» **Quoted passage**
New Energy Vehicles

22 Jul 2021

BASF, Porsche Partner on Battery Development

22 Jul 2021  by   

German chemicals producer BASF and Cellforce Group, a joint venture between Porsche and Custom Cells, have agreed to develop high-performance battery cells for electric vehicles (EVs).

BASF will provide Cellforce with high-energy density nickel-cobalt-manganese (NCM) cathode materials for its battery production plant in Tubingen, Germany. The plant is expected to begin operations in 2024, with an initial capacity of 100 MWh/yr that can power 1,000 motorsport and high-performance EVs.

BASF will provide the chemicals from it Hrjavalta plant in Finland, while production waste from the Tubingen plant will be sent to BASF's Schwarzheide battery recycling plant in Germany from which the lithium, nickel, cobalt and manganese will be recycled.

"With battery recycling, we can ensure that valuable materials are kept in the production loop and further reduce the CO2 footprint of our cathode materials by an expected total of up to 60pc," BASF board member Markus Kamieth said.

Michael Steiner, a member of Porsche's executive board for research and development, called the partnership a "win-win" for both parties and emphasised the creation of sustainable access to battery materials.

Stored items
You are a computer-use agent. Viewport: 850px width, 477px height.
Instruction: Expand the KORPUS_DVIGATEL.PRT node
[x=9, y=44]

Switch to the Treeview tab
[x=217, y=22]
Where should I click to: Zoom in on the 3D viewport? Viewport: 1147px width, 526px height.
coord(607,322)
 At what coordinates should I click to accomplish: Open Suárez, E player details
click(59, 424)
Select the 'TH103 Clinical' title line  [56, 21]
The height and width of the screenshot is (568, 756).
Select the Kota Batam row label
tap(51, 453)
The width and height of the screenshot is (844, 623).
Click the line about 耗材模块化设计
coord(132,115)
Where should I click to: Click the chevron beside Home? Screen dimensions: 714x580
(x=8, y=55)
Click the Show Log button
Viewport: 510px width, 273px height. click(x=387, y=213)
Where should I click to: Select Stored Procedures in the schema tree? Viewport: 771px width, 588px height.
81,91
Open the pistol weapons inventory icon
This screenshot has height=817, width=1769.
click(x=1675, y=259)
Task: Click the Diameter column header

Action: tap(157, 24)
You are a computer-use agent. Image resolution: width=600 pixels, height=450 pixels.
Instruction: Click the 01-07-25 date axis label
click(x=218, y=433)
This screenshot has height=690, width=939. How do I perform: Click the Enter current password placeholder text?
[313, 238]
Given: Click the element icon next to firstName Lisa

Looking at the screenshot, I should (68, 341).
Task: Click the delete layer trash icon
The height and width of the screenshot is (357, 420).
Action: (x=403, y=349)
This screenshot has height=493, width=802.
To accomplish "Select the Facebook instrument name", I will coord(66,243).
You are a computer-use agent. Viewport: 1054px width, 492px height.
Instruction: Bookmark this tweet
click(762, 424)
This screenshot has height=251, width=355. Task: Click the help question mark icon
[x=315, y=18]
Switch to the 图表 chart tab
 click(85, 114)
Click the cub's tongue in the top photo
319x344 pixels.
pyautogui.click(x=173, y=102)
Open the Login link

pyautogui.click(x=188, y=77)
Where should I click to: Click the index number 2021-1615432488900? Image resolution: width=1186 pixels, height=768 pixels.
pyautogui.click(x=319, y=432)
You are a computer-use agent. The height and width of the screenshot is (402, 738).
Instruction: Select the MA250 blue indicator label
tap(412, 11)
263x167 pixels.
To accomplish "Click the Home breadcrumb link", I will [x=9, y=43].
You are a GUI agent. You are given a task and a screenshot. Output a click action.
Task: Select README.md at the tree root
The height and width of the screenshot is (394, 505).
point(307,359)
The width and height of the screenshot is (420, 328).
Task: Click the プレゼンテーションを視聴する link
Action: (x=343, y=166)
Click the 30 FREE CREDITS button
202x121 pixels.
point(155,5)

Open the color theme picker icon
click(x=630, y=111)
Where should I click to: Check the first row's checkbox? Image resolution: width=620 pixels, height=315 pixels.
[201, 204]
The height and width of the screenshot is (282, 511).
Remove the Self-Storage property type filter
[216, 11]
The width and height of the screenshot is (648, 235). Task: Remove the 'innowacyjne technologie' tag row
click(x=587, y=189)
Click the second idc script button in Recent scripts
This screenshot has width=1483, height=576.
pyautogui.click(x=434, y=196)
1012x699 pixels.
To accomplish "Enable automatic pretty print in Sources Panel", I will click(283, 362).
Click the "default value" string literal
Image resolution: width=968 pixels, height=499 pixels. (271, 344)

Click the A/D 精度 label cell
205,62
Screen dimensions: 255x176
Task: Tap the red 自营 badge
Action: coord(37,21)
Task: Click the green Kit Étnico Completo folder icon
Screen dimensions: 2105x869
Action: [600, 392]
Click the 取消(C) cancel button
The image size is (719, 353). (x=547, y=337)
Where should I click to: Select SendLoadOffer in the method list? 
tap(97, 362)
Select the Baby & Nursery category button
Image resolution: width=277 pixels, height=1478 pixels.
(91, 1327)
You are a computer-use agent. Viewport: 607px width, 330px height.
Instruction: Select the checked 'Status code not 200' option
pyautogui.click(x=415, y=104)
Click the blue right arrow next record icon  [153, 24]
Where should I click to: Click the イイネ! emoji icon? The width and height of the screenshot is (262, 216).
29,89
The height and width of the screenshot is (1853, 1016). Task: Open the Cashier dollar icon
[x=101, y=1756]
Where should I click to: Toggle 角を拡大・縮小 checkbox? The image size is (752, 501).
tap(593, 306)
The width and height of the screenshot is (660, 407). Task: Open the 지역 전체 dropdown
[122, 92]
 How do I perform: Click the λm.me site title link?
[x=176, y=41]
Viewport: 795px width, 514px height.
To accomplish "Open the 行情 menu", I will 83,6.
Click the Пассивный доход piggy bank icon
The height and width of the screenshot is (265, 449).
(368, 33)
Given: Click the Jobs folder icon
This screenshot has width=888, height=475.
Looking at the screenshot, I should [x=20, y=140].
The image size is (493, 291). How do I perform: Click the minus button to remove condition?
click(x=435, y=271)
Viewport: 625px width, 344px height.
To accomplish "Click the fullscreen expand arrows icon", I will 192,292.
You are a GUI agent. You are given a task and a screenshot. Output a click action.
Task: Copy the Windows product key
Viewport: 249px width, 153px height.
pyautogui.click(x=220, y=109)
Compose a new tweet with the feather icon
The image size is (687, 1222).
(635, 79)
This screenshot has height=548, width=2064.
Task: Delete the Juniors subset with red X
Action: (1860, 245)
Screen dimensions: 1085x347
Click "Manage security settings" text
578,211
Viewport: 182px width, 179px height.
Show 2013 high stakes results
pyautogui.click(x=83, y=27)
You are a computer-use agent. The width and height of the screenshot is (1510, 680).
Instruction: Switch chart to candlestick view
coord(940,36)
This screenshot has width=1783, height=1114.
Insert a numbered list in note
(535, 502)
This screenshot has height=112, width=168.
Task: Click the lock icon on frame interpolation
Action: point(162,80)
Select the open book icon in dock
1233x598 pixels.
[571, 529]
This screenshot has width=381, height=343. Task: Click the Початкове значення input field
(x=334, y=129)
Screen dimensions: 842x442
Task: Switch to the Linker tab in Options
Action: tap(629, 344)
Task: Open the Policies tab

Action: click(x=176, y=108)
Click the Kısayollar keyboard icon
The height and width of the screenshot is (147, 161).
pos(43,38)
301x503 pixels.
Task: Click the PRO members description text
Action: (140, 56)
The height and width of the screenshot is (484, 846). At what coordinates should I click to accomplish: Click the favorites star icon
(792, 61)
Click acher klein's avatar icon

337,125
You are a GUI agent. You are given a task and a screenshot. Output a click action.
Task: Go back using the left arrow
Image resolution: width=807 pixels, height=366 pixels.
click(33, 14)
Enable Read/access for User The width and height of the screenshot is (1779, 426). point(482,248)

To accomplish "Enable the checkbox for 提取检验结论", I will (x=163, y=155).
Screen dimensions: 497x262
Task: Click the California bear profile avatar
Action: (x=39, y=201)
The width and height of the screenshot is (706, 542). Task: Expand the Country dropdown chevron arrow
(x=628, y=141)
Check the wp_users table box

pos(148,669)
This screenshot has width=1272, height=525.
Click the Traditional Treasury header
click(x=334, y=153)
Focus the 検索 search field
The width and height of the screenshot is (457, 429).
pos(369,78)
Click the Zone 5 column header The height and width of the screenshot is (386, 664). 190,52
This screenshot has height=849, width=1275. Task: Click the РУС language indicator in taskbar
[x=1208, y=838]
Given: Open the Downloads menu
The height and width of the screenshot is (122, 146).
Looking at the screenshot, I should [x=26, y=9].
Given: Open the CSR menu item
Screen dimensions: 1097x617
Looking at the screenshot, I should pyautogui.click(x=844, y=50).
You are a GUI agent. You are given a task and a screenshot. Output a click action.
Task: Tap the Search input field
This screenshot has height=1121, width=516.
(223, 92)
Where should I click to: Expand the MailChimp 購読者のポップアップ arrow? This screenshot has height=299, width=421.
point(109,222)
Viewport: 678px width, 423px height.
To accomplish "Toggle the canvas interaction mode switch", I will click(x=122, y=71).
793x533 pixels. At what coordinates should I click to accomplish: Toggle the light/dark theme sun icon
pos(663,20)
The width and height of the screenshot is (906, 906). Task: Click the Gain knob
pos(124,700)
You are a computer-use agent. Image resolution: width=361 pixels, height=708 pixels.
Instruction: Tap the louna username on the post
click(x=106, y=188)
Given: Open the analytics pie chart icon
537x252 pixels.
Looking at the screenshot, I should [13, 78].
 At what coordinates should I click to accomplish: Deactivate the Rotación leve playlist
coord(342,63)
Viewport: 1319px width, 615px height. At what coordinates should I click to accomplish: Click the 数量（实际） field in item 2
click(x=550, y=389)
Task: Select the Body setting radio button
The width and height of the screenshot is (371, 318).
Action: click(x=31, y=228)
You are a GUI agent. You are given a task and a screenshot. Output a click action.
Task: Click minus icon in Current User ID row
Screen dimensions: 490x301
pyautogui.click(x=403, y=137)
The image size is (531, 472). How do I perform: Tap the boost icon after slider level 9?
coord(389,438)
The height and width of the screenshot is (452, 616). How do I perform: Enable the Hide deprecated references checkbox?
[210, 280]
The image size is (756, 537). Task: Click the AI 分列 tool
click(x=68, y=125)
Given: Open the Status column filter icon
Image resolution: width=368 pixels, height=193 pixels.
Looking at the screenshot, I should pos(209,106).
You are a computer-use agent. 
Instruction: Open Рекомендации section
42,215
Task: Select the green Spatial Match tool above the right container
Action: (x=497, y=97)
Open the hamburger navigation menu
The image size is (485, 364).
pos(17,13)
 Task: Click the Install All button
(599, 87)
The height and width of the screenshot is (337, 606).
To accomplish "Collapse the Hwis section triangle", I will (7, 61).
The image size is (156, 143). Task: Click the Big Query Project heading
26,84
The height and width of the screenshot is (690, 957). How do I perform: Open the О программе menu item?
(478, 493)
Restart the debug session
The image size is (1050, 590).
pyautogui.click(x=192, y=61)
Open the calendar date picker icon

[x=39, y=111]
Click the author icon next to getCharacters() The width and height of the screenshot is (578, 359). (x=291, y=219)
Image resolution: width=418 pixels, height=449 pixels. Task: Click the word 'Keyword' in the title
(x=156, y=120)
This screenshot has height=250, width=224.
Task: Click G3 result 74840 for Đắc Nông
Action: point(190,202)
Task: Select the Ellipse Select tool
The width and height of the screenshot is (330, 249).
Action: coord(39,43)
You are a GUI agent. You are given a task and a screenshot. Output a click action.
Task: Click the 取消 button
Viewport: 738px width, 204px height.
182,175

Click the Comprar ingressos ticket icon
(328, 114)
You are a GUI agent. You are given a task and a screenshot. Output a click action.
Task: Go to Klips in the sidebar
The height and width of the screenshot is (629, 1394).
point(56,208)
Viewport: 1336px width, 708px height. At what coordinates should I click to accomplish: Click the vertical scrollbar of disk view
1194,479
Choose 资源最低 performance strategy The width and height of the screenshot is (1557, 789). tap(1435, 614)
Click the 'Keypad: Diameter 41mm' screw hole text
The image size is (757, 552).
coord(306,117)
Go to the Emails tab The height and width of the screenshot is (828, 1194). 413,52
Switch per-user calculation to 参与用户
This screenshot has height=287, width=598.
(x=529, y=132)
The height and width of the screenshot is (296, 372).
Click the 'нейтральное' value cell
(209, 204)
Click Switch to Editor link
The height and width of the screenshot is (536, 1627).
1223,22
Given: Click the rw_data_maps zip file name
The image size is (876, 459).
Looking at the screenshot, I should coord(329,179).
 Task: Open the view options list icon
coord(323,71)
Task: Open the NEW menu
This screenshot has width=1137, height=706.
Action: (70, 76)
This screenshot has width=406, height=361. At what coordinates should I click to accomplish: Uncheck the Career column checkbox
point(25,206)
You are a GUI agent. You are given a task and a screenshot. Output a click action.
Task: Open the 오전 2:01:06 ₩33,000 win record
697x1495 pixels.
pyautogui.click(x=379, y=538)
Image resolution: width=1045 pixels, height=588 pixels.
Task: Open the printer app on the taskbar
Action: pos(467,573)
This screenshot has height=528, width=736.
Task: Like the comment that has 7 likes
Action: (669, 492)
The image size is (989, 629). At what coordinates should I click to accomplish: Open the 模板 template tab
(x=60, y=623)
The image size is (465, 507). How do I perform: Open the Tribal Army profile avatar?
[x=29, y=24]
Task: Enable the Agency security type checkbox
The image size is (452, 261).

» **Task details**
Continue the news item above on the BASF and Cellforce battery partnership, starting after its final sentence.

» **Reply to the exercise**
"European sources for the materials nickel and cobalt, the associated security of supply and the short transport routes from Schwarzheide to Baden-Württemberg in Germany were all important arguments for the decision to work with BASF. The battery cells — especially the cathode active materials — are at the centre of considerations here," Steiner said.

Porsche aims to be CO2-neutral by 2030, so a "low CO2 footprint, closed-loop recycling and sustainability are increasingly in the foreground", he said.

Although the Cellforce plant is small in comparison with other, larger battery plants being built in Europe, it will be a testing ground for higher-energy-density battery chemistries, the companies said.

High-energy-density NCM cathode materials are likely to contain higher levels of nickel, but high-nickel battery chemistries are less stable than their lower nickel and lithium-iron-phosphate counterparts and so require rigorous testing.